Sin
quererlo, de repetir una u otra vez los mismos pasos, el almirante
Ignacio y la dulce Carola llegaron a ser la pareja de danza de salón
perfecta del pueblo. Sin embargo, nunca se les ocurrió presentarse
en ningún concurso, porque de haber sido así, todos sabíamos que
lo hubieran ganado. Se adivinaban los compases, los ochos, el paso
siguiente, la próxima vuelta o pirueta exacta. Sin ensayo previo,
más que el que cada sábado ya en la misma pista se repetía. Y eso
que nunca, nunca en treinta años se habían dirigido una palabra…
ni una sola, ni un buenas noches siquiera.
Se
conocían desde niños. La casa de Ignacio, cuando este era apenas un
niño y lejos estaba de ser almirante, quedaba al lado de la casa de
la dulce Carola.

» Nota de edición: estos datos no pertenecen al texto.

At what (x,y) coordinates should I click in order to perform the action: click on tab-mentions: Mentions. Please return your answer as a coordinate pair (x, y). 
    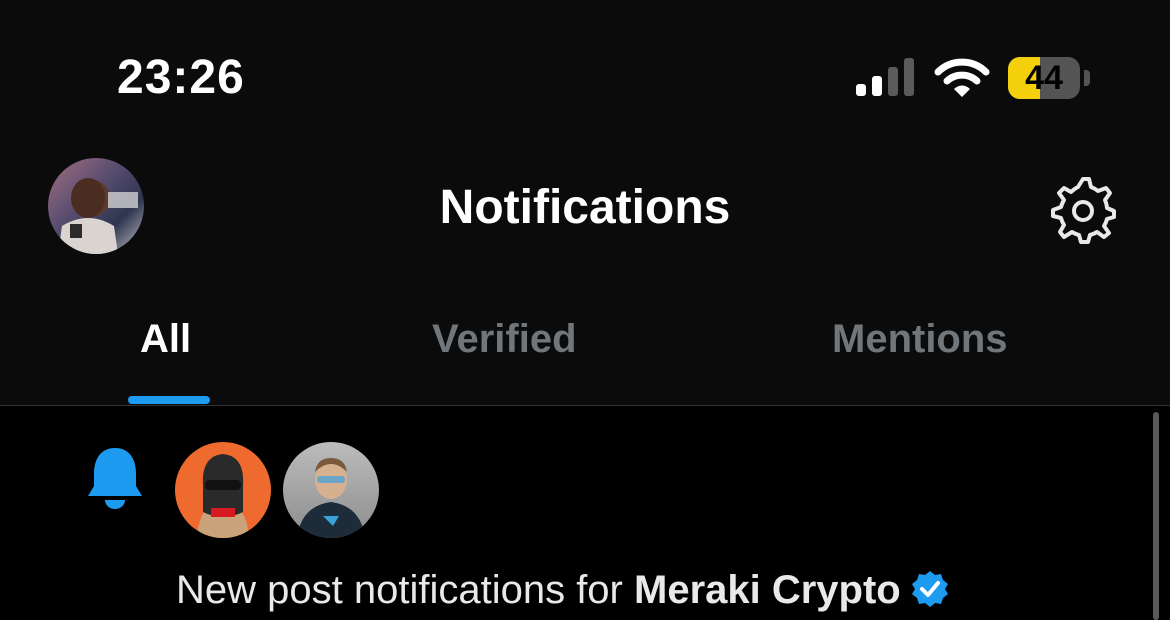
    Looking at the image, I should click on (920, 339).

Pero sus padres se odiaban. Era un odio añejo,
tanto que ya nadie recordaba exactamente cuál había sido su origen.
Pero ellos habían crecido con ese odio en la carne, sin preguntas ni
respuestas.
En
la época en que comenzaron los bailes en el Gran Dancing, ambos
tenían la edad suficiente para ir. Sabe Dios por qué cosas del
destino una noche el almirante Ignacio, que todavía era el niño
Nacho, se acercó a la dulce Carola.
Habían
crecido sin mirarse siquiera. Pero algo aquella noche hizo que el
niño Nacho la sacara a bailar. Bailaron esa única vez los dos, como
si fueran parte de un sueño, como si estuvieran solos en la inmensa
pista del Gran Dancing y nadie los viera.
Luego
de esa noche, Nacho partió, con sus dieciocho años, a internarse en
la Escuela de la Armada que lo convertiría en el Almirante.
Durante
diez años nunca más se lo vio a Nacho por el Gran Dancing ni por el
pueblo. Nunca más, en ese lapso, se la vio a la dulce Carola bailar
con ningún otro bailarín.
Una
década después, un sábado cualquiera, Nacho, ahora sí el
Almirante, entraba en el Gran Dancing y sacaba por segunda vez a
bailar a la dulce Carola. Hizo su ingreso triunfal y fue, sin escalas
y sin dudar, hasta su mesa. Hizo falta tan solo una mirada y la mano
de él extendida hacia la de ella, para que juntos salieran a la
pista de baile.
Y
así fue cada sábado por treinta años. Casi como un ritual
sabático: el Almirante la sacaba a bailar, Carola lo acompañaba,
bailaban como profesionales todos los ritmos que la orquesta tocaba
sin mirarse, sin hablarse, sin esbozar ni un solo gesto. Luego cada
uno volvía a su mesa y más tarde, por separado, se iban a sus
respectivas casas, que seguían lindantes una de otra,
donde
continuaban siendo dos vecinos con un odio añejo y enquistado.
Pero
un sábado, con la misma sorpresiva decisión de haberla sacado a
bailar la primera vez, décadas atrás, esta vez le propuso, en medio
de un vals, que se casara con él. Carola respondió que sí, con la
misma candidez y tranquilidad con que siempre aceptó
bailar con él.
Se
casaron el sábado siguiente, en la capilla del pueblo, solo ellos
dos con algún que otro amigo. Una ceremonia sencilla por la mañana,
sin fiesta, sin estruendo, tan solo un brindis por la tarde noche en
el Gran Dancing, el lugar que los había enamorado y había sido
testigo de su amor.
De
madrugada se fueron a su casa, que no era ni más ni menos que la
casa del Almirante. Carola el domingo por la mañana comenzó a
llevar sus cosas de una vivienda a la otra.
Días
más tarde, ante la sorpresa de los concurrentes asiduos del Gran
Dancing, los flamantes esposos no concurrieron al baile del sábado a
la noche. En cambio, los encontraron el domingo por la mañana en la
casa de Carola. Ella sin vida, ahorcada con un cinturón con hebilla
de la Armada, colgada a uno de los tirantes de su cuarto; y él, con
un tiro perfecto en la sien y la pistola 45 en su mano derecha.